Le "décalage" entre les récits et sa "défense absurde", comme lui dit une avocate de partie civile, le laisse indifférent. Salim Berrada démontre, débat, récite des définitions toutes faites du viol ou du consentement, relit sa liasse de notes écrites serrées, complète parfois, stylo à la main.

Vendredi matin, il est suspendu aux lèvres d'un expert informatique, comme persuadé que l'horodatage de certaines des photos de shooting va convaincre la cour que telle ou telle plaignante ment.

Mais la cour a écouté d'une oreille distraite et Salim Berrada commente, un peu amer : "je savais que ma parole ne serait pas entendue".

"Je vous confirme qu'il y a une bonne partie de la salle qui n'est pas acquise à votre cause", lui répond le président.

"Est-ce que vous n'avez pas l'impression qu'on essaie de vous faire avouer ?", s'exaspère une avocate de Salim Berrada, Me Irina Kratz. "Qu'on refuse tellement d'admettre la sincérité de vos dénégations que le seul diagnostic qu'on vous propose, c'est le déni de culpabilité ?".

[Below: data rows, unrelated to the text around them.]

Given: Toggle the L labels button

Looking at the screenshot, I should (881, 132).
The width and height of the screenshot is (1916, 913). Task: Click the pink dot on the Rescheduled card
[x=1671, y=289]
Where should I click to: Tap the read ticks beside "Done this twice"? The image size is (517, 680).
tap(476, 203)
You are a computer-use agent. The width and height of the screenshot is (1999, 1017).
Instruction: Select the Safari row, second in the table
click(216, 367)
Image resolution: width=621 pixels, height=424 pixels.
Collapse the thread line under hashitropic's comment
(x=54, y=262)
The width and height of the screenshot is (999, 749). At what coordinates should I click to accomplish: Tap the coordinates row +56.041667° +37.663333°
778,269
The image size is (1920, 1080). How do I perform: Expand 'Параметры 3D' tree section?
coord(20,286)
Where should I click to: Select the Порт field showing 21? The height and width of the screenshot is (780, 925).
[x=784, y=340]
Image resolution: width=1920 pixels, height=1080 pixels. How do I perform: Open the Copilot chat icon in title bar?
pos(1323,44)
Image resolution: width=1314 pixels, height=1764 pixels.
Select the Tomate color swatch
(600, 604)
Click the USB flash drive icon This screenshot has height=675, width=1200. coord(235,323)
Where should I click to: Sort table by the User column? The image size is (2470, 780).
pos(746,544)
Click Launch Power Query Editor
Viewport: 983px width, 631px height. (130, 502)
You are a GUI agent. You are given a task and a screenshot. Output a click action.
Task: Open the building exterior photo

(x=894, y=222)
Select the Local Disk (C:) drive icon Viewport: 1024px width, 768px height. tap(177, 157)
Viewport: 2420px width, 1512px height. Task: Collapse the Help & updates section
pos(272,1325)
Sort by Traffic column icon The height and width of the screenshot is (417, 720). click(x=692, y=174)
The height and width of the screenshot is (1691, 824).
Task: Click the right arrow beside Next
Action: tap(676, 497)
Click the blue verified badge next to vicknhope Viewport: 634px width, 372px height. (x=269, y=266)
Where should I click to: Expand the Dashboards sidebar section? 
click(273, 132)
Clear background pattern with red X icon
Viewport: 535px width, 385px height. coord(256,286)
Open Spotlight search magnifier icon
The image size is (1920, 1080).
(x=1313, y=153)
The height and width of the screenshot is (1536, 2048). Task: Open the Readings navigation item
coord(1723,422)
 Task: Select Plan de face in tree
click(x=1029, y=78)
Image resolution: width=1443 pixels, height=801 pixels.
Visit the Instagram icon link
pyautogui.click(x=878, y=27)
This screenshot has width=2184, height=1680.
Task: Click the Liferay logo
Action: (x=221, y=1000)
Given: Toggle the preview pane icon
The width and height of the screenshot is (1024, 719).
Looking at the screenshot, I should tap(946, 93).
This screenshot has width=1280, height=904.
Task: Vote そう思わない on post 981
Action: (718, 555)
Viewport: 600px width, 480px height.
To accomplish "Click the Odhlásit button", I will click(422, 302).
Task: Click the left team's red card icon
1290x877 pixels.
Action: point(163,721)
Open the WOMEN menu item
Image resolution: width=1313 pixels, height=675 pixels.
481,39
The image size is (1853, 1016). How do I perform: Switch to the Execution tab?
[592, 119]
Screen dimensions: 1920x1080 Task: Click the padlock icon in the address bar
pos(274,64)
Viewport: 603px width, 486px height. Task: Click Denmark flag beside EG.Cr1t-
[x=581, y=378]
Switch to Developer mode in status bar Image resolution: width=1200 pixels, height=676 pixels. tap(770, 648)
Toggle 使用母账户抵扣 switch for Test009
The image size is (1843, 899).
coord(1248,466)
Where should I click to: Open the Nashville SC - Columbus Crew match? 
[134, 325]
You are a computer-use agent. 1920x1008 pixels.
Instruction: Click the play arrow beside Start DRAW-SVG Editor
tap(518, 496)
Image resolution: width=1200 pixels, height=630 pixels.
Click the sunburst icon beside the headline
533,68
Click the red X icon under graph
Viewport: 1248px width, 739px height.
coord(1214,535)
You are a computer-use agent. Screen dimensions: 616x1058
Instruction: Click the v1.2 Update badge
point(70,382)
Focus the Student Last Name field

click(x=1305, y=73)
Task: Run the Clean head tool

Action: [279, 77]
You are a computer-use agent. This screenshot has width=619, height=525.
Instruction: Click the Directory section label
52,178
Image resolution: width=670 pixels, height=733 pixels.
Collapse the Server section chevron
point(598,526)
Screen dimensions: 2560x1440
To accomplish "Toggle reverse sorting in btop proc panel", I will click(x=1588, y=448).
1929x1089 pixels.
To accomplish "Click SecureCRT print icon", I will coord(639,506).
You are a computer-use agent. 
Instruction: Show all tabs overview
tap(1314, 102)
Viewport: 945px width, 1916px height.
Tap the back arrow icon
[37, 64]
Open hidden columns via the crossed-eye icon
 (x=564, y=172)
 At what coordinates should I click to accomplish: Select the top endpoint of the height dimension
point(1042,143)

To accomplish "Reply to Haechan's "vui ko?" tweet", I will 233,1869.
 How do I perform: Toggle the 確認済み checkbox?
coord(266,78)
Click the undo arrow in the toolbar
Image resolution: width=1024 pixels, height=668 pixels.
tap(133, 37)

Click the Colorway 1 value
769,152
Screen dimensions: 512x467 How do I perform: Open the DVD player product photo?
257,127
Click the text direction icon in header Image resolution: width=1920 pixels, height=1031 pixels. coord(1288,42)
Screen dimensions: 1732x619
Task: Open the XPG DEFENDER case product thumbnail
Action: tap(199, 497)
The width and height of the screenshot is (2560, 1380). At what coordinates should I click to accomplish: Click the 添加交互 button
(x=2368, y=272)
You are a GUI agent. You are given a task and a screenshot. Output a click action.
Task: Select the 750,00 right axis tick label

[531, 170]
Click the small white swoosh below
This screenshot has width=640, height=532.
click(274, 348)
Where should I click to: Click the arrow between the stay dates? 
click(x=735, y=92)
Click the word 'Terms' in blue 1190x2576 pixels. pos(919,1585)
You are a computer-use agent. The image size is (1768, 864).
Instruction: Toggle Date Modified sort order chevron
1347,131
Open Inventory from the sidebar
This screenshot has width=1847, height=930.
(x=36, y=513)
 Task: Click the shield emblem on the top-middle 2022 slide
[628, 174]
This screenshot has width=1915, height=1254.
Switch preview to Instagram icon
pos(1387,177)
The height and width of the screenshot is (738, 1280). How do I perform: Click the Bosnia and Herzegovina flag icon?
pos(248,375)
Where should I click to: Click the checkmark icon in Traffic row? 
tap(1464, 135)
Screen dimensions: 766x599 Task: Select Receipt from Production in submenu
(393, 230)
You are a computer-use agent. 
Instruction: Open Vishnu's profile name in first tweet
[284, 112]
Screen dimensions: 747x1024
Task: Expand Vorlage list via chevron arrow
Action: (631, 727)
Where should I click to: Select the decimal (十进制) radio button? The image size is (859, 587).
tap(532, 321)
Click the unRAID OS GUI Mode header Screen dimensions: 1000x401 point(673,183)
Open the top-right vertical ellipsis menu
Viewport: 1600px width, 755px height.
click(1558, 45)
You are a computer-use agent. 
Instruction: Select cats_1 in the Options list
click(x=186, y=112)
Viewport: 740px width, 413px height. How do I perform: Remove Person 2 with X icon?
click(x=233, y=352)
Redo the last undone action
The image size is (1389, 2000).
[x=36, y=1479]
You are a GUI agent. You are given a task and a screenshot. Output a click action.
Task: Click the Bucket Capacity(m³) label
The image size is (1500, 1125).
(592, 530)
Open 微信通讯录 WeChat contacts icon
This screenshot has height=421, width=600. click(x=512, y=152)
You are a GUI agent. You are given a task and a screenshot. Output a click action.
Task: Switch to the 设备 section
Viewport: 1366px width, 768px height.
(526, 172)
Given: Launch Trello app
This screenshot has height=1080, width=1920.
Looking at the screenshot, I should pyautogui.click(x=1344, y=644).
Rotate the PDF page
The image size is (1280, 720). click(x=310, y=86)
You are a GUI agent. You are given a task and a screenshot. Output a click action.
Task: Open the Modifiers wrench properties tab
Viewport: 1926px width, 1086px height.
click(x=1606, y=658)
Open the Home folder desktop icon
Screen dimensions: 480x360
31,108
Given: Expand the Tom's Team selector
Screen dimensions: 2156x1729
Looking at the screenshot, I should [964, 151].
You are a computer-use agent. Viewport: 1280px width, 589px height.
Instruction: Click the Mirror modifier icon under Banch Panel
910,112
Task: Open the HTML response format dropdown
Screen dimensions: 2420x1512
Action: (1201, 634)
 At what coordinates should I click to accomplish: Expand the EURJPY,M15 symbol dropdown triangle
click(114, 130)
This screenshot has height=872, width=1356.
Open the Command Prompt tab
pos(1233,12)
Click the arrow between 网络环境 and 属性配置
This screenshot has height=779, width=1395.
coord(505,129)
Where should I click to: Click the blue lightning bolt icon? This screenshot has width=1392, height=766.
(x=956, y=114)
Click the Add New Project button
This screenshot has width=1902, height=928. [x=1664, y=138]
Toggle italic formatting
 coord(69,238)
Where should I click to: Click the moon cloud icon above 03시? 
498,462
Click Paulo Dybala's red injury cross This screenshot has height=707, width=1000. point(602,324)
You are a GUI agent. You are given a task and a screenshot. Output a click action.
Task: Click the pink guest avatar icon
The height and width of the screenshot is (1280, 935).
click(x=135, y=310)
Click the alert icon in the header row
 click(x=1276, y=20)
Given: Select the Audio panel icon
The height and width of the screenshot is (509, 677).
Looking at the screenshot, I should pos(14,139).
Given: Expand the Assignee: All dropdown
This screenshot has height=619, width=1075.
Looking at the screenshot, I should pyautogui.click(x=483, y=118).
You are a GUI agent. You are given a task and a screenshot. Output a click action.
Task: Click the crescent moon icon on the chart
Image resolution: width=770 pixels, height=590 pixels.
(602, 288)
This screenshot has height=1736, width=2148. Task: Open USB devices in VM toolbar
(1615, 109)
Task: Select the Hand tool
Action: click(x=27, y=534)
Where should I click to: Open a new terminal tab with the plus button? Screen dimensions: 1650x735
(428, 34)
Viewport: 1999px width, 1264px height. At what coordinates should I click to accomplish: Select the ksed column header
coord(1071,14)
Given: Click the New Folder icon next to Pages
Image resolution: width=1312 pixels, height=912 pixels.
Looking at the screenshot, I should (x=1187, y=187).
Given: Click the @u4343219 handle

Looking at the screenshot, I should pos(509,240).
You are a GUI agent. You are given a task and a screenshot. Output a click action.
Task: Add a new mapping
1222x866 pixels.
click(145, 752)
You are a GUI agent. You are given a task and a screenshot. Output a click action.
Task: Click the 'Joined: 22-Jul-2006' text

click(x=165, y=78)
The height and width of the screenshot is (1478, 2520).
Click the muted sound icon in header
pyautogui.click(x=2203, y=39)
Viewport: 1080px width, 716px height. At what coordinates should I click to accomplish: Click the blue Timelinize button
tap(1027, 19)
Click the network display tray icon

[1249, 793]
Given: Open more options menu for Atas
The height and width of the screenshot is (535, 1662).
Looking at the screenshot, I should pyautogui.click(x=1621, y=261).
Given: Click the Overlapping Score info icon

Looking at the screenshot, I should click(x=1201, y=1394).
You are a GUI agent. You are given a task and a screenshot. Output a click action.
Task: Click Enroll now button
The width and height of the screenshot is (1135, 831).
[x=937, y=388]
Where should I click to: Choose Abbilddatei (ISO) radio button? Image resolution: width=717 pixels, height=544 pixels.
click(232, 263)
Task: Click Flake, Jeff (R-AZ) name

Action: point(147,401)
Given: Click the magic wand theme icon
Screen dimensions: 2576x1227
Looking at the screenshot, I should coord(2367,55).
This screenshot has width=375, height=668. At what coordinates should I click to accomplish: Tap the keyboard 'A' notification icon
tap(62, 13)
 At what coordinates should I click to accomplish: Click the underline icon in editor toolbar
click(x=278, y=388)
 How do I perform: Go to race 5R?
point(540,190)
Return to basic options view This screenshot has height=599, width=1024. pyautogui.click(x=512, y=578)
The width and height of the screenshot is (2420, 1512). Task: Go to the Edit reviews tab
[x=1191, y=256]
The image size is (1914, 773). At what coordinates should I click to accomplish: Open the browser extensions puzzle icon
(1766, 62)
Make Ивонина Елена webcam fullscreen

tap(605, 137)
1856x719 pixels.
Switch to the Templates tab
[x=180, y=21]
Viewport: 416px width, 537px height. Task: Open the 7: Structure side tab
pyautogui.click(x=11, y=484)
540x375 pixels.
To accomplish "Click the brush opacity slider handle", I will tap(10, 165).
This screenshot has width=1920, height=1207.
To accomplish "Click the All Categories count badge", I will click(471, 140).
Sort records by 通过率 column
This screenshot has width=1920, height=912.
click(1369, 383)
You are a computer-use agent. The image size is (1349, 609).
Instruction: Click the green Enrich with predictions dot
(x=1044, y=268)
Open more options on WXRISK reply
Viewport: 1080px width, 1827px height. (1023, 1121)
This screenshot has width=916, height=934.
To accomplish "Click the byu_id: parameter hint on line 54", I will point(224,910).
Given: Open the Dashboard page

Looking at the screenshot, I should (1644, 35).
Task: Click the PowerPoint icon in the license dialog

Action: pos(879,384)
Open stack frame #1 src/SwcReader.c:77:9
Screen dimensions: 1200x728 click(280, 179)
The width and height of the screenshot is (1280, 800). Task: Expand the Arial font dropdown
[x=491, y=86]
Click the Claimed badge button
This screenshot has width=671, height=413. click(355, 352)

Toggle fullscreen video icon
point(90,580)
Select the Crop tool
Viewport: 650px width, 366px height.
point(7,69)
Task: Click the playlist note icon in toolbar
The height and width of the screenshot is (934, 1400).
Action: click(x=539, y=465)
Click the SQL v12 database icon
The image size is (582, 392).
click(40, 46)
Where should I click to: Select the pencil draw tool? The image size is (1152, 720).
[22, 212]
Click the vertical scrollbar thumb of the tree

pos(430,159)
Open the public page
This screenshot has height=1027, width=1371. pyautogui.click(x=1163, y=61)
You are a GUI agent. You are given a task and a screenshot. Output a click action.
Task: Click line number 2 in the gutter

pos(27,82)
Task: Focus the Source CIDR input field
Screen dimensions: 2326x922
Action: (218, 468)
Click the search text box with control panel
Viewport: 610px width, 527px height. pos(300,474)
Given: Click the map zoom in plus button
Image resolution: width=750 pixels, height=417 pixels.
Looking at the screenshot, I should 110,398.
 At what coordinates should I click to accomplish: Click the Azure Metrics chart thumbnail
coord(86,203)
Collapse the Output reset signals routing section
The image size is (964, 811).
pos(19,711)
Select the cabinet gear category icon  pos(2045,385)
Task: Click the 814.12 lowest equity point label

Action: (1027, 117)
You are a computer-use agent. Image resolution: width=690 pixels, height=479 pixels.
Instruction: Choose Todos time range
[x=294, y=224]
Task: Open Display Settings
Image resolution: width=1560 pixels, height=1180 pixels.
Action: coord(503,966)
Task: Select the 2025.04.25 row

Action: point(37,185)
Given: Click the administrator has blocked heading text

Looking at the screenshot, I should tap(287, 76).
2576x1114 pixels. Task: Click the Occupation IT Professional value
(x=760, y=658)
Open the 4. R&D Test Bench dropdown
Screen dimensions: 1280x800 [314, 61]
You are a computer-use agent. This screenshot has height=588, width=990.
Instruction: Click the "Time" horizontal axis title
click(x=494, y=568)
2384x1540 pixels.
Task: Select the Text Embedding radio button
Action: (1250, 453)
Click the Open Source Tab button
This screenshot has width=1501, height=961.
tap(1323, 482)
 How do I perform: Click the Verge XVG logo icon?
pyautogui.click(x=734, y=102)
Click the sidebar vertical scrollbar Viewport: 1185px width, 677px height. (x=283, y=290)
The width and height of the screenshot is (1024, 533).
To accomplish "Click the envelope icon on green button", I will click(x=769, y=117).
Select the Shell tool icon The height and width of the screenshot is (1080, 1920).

"Ca aurait été plus simple de dire que oui, je l'ai fait", acquiesce l'accusé.

Fin de cet interrogatoire, le président appelle la plaignante suivante à la barre.

Debout devant la cour, elle tremble si fort en déclinant son identité que depuis le public on voit son dos tressauter. Derrière elle, sur les joues d'autres plaignantes, des larmes se mettent à couler.